Operation choke point 2.0
The Reserve Trust episode only exacerbated concerns that many lawmakers had been expressing over the Fed’s failure to grant master accounts to novel banks, like Four Corners Bank, a Colorado institution that was started in order to serve the needs of cannabis businesses after the state legalized recreational use in 2012.
National banks have long refused to serve cannabis businesses in states where the substance is legal to use, given that it remains illicit at the federal level, saying that banking services for those who traffic in marijuana would violate anti-money-laundering laws.
It’s the cryptocurrency industry, however, that some believe is driving the Fed’s increasing reluctance to offer master accounts to state-chartered institutions.
Caitlin Long, the founder and CEO of Custodia, a recently opened Wyoming depository institution that offers bitcoin and ether custody and dollar payment services, first applied for a Fed master account in 2020. The application was denied in January.
Long told MarketWatch that, like Danenberg, she felt her company was making progress with the Fed in its application and that she was “blindsided” by the denial of the account.

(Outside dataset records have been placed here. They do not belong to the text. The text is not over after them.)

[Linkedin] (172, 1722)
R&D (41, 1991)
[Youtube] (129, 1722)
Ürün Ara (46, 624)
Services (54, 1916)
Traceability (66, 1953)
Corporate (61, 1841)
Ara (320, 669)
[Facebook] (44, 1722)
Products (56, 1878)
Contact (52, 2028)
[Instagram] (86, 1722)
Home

In its lawsuit against the Fed, Custodia describes the denial as a “coordinated maneuver orchestrated by the [Fed] Board in consultation with the White House,” in a political climate that had become increasingly anti-crypto following the failure of cryptocurrency exchange FTX.
Nic Carter, a general partner at the crypto-investment company Castle Island Adventures, believes that the federal government is broadly cracking down on the crypto industry through regulatory measures that he calls “Operation Choke Point 2.0,” referencing the Obama-era scandal over banking regulators’ moves against the payday-lending industry.
“There’s a distinct policy at the federal level to marginalize the crypto space and limit its access to the financial system,” Carter told MarketWatch, adding that companies in the industry struggle to get access to basic banking services, a trend that has only worsened since the failure of two banks associated with the crypto industry earlier this year: Silvergate and Signature Bank of New York.
The Biden administration’s turn against the crypto industry has been anything but subtle. As recently as last May, industry insiders were optimistic that a Biden executive order on digital assets that touted the “potential benefits of digital assets and their underlying technology” was a signal that the White House would take a balanced approach to crypto.
But since that time, the Treasury Department has sanctioned Tornado Cash, a decentralized finance, or DeFi, protocol that enables users to obfuscate transactions on the Ethereum blockchain, and in April, it published an exhaustive report on the threats DeFi poses to efforts to combat money laundering and funding of illicit activities.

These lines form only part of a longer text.